In celestial navigation, it is conventional to observe the position of the stars in the sky, and to translate the observation of these fixed reference points to a determination of an actual position on the face of the earth. If one projects a line running from the center of the earth to a selected celestial body, the line intersects the surface of the earth at a point called the ground position (GP) of the celestial body. The actual location of the GP on the surface of the earth varies as the earth rotates about its axis, and further varies as the inclination of the earth changes during the rotation of the earth about the sun. The GP location is described in terms of North or South Declination, and in terms of the Greenwich Hour Angle. The Declination is simply the degrees of latitude for the GP either north or south of the 0.degree. latitude line known as the Equator. The Greenwich Hour Angle (GHA) is measured clockwise from the zero degree longitude reference line, known as the Greenwich Meridian, and is measured from zero to 360.degree.. The ground positions of numerous selected celestial bodies have been calculated and published, and are available as a function of the date and hour for each day of the year, in tabular form in a variety of almanacs such as the Nautical Alamanac published yearly by the U.S. Government Printing Office.
In conventional celestial navigation, an observer begins by observing the height of a selected celestial body above the horizon using a sextant. This reading, when corrected for the height of the observer above the surface, and also for the effects of refraction from the earth's atmosphere, becomes the observed height (Ho) of the celestial body. The exact time at which Ho was obtained is recorded as a factor in the computation.
Using the above information, a "line of position" (LOP) is then derived as hereinbelow discussed. In the conventional method, the observer first selects an assumed location: Latitude (Laa) and Longitude (Loa). Next, the GP of the selected celestial body is calculated for the exact time at which the observation of the body occurred. From these two points on the face of the earth, a calculated height (Hc) is derived for the selected celestial body. The difference in magnitude between Hc and Ho defines a distance from the assumed position to the LOP.
Given the assumed position and the GP, the bearing of the GP from the assumed position can now also be calculated. If an arc is plotted through the assumed position along this compass bearing it will connect with the GP. It is now assumed that the actual position also lies along this same line. The line of position desired is then obtained by measuring the difference between Hc and Ho either toward or away from the GP along the connecting arc as indicated by the sign of the difference and drawing the line of position perpendicular to this connecting arc at this distance from the assumed position.
The LOP so determined provides a first reference line for determining the actual position of the observer. A plurality of such lines of position are then determined by observing other celestial bodies, and the intersection of these lines of position as plotted on a suitable chart then defines a point which is the actual position of the observer. More normally, a small triangle is formed on the chart by the intersection of these lines, and the actual position is taken to be the approximate center of this triangle.

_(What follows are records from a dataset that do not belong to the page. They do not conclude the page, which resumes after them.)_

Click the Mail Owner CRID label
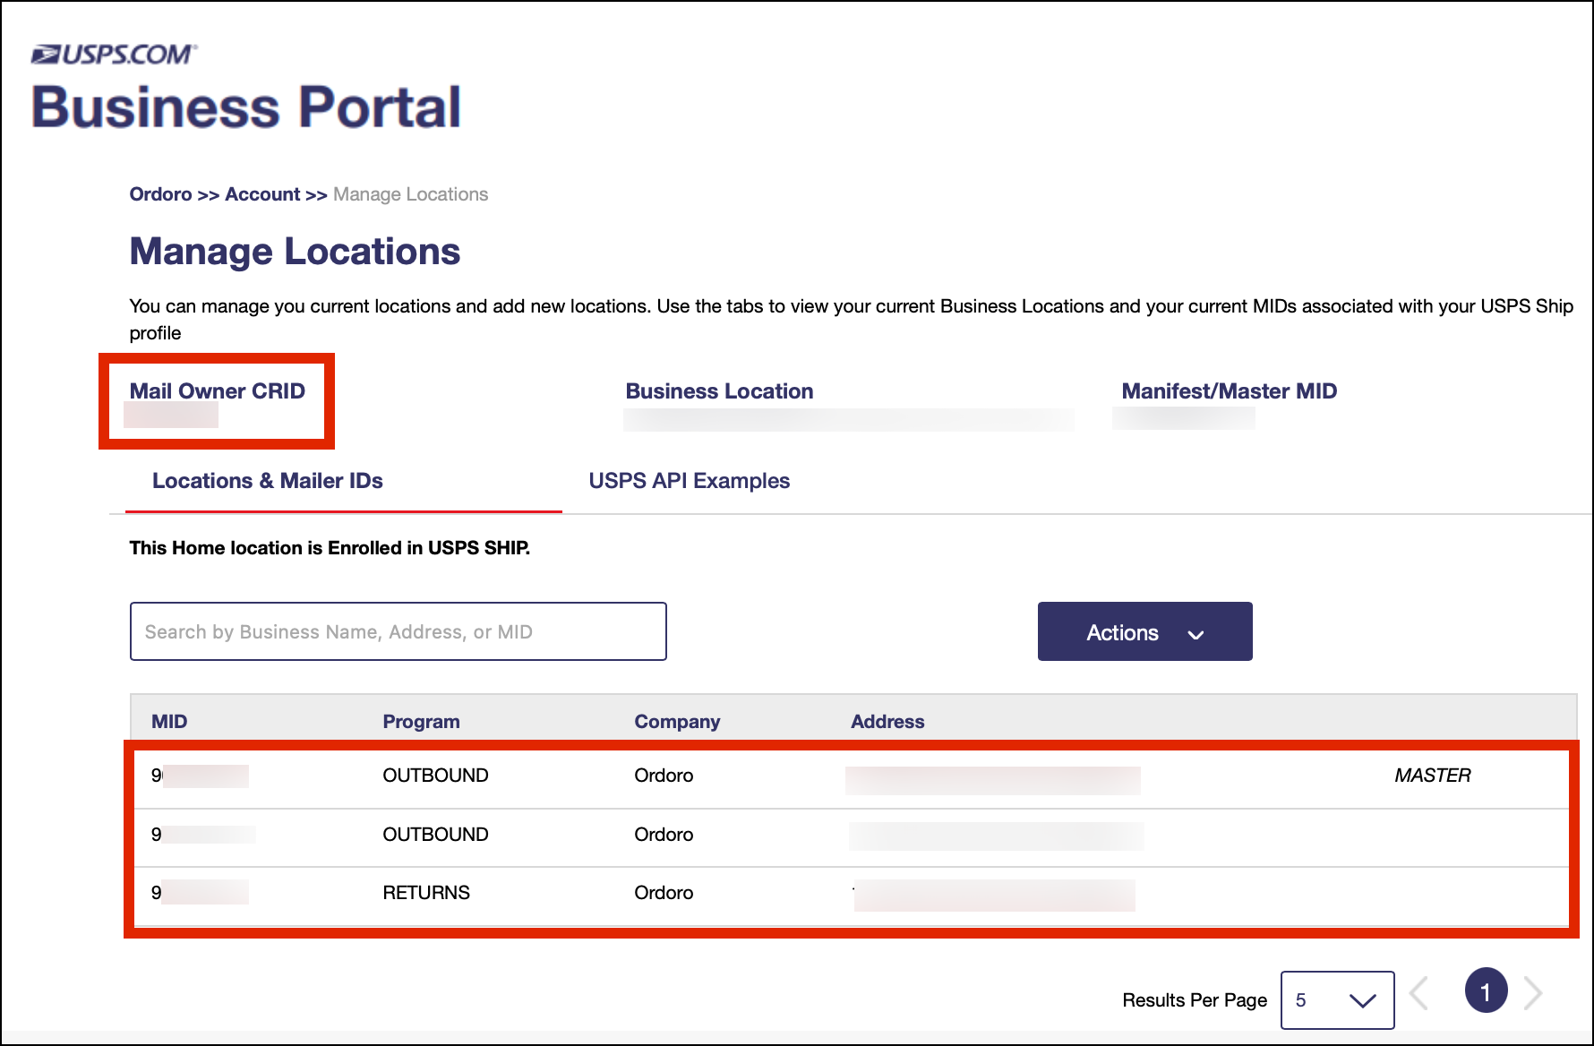The width and height of the screenshot is (1594, 1046). point(218,391)
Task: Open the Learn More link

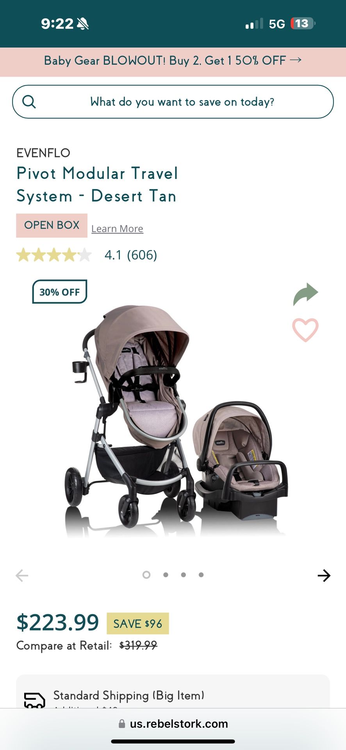Action: pyautogui.click(x=117, y=229)
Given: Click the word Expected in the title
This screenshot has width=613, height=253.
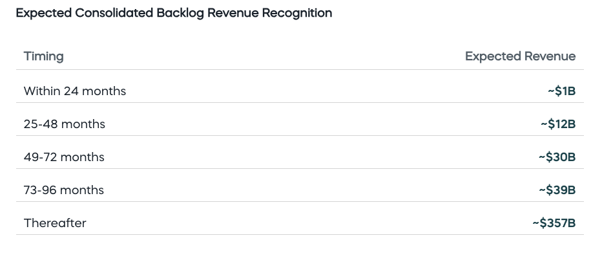Looking at the screenshot, I should pyautogui.click(x=44, y=14).
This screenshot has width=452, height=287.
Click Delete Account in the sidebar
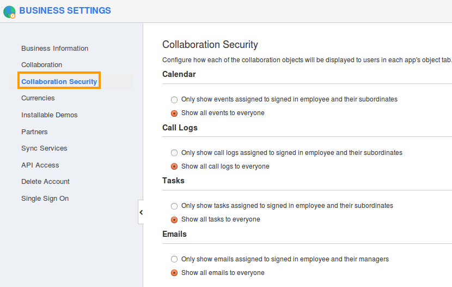45,182
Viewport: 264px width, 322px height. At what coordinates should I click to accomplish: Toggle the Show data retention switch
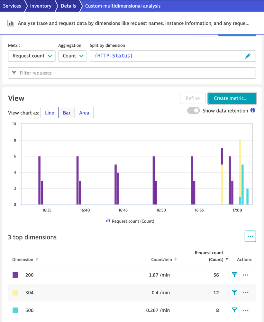[194, 111]
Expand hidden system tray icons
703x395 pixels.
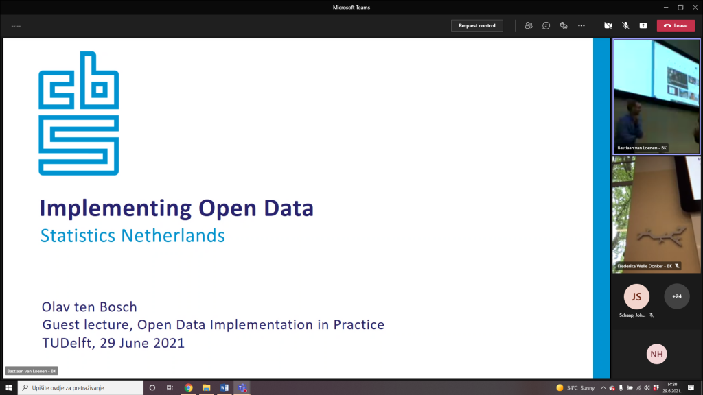(x=602, y=387)
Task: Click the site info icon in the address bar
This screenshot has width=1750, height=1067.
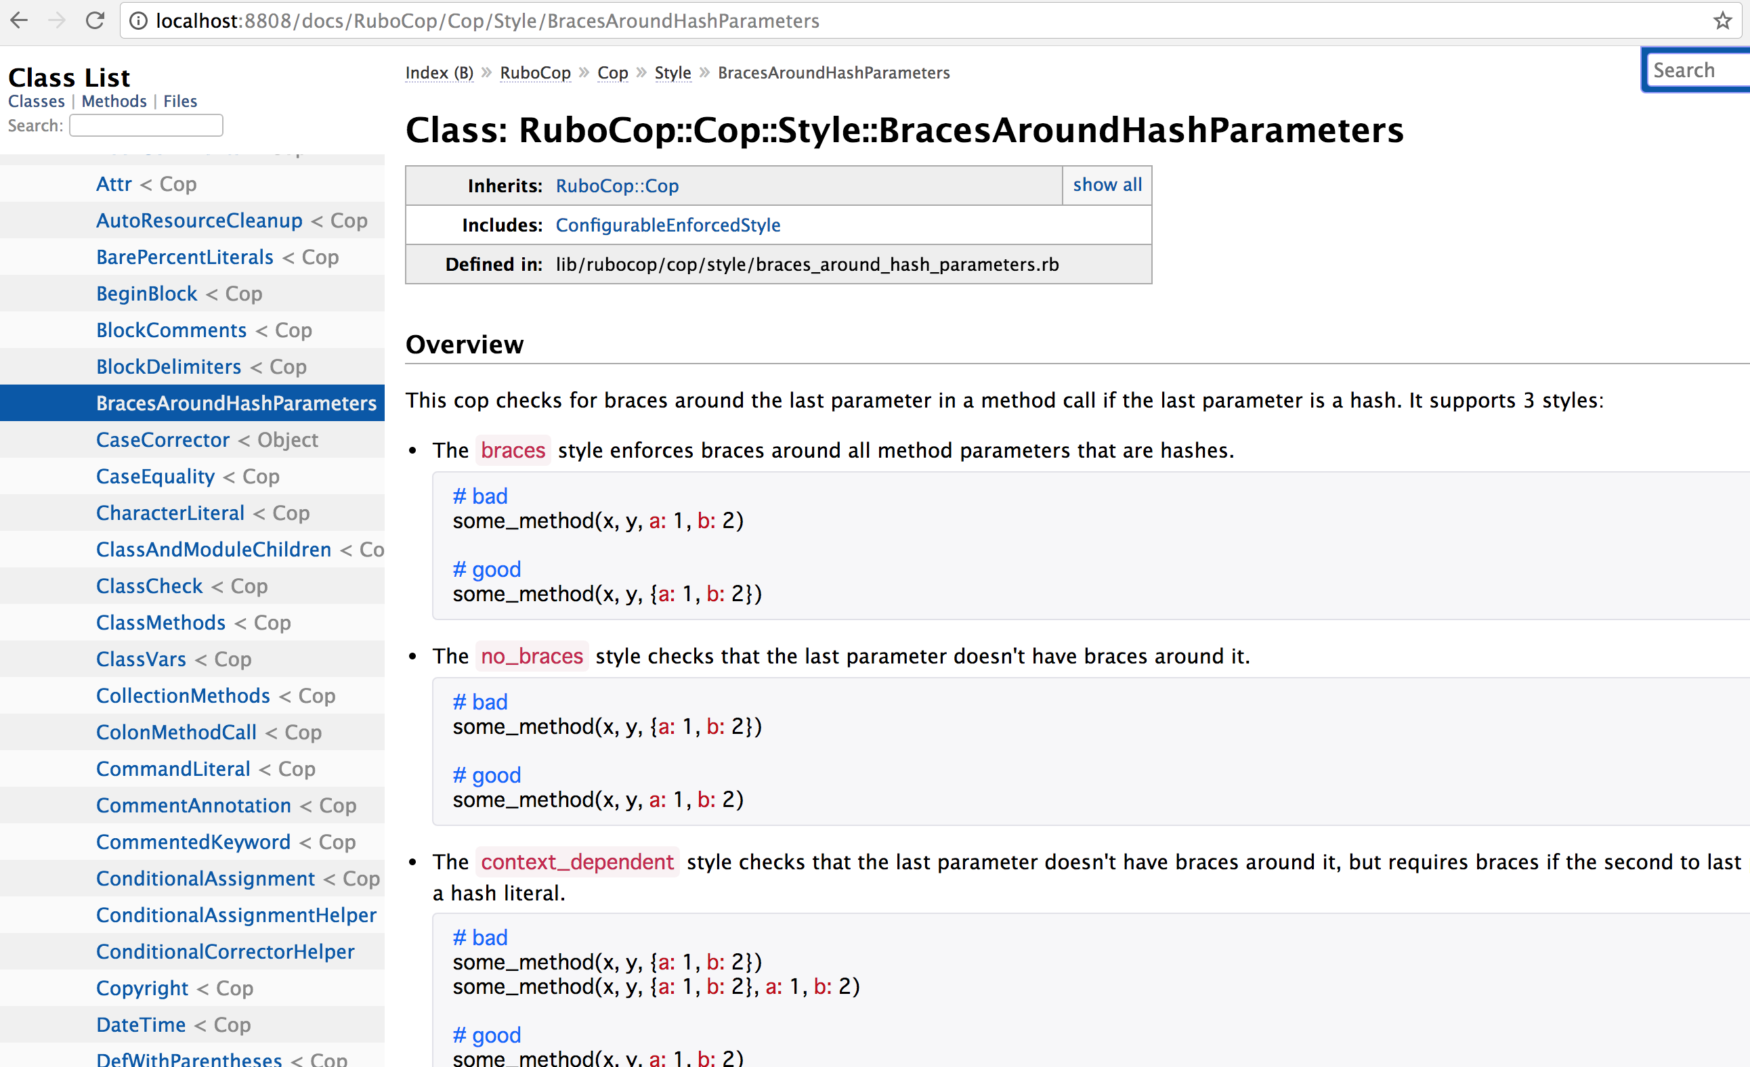Action: pyautogui.click(x=139, y=21)

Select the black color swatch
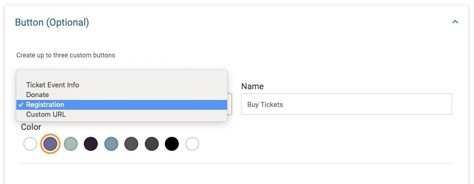pos(172,144)
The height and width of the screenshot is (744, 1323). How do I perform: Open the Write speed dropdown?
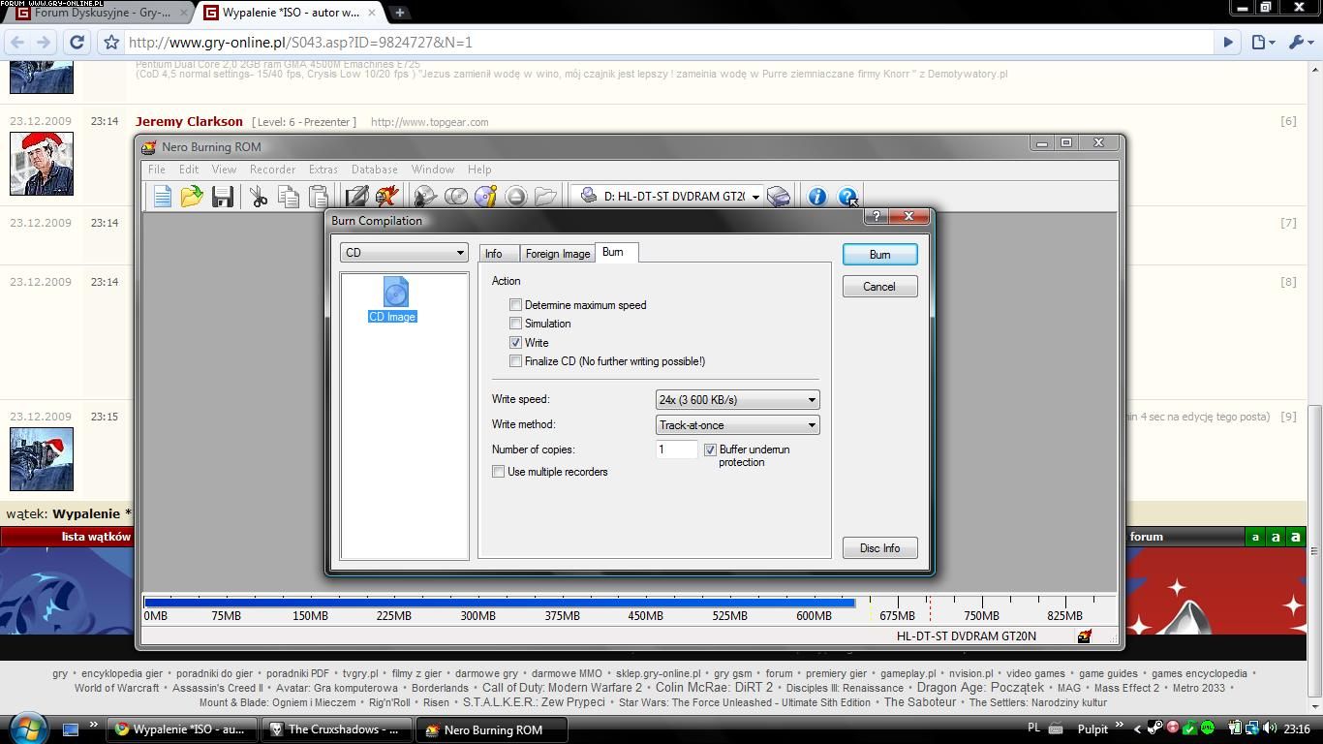click(x=737, y=400)
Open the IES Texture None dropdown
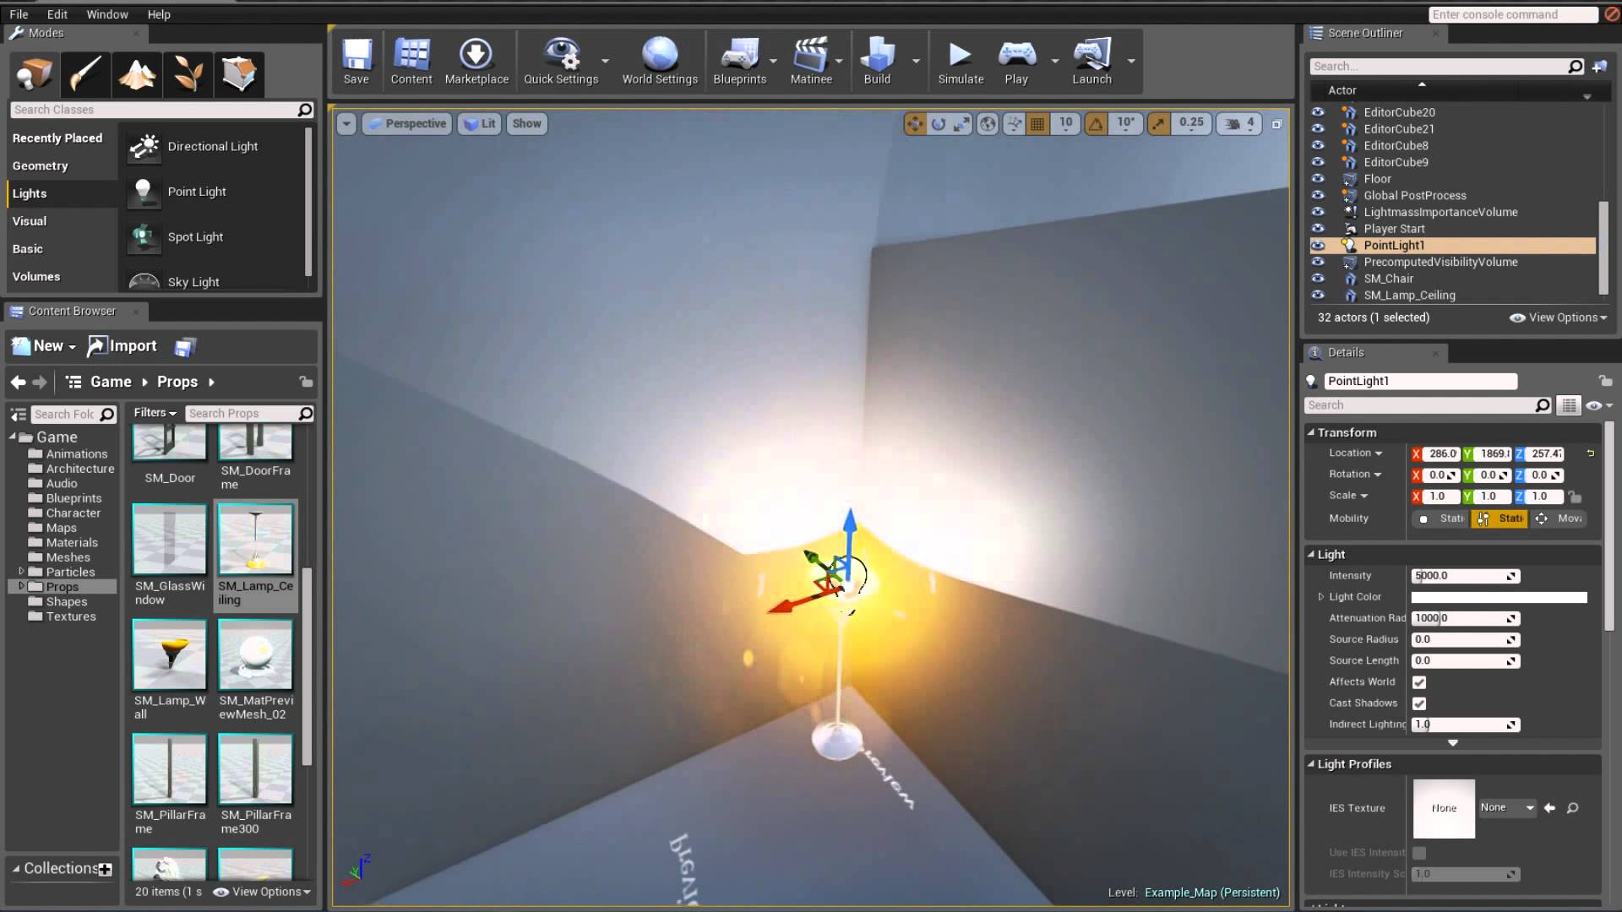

The major problem with the foregoing conventional method for obtaining an actual position from observation of celestial bodies occurs when one attempts to plot the difference between Ho and Hc on a flat plotting surface. It is well known that the transformation of a spherical surface to a planar surface for purposes of conventional plotting results in distortions in the Longitude and/or the Latitude scales. One traditional projection, the Mercator Projection, displays uniform longitudinal scales as measured along lines of latitude, but yields distorted latitude spacings as measured along lines of longitude. This distortion is ascertainable and can be corrected when plotting changes in latitude directly along a longitudinal line. If, however, a distance is plotted at an angle to the line of longitude, as is normally the case, the resulting nonlinearities introduce unascertainable errors into the conventional plot. The magnitude of this distortion increases greatly as one proceeds a further distance from the equator or as the line of direction to the GP becomes oriented in a more East West direction.
This disadvantage of the prior art is overcome by the present invention, however, and improved methods and apparatus are provided for obtaining a more accurate determination of the actual position of an observer according to celestial navigation principles.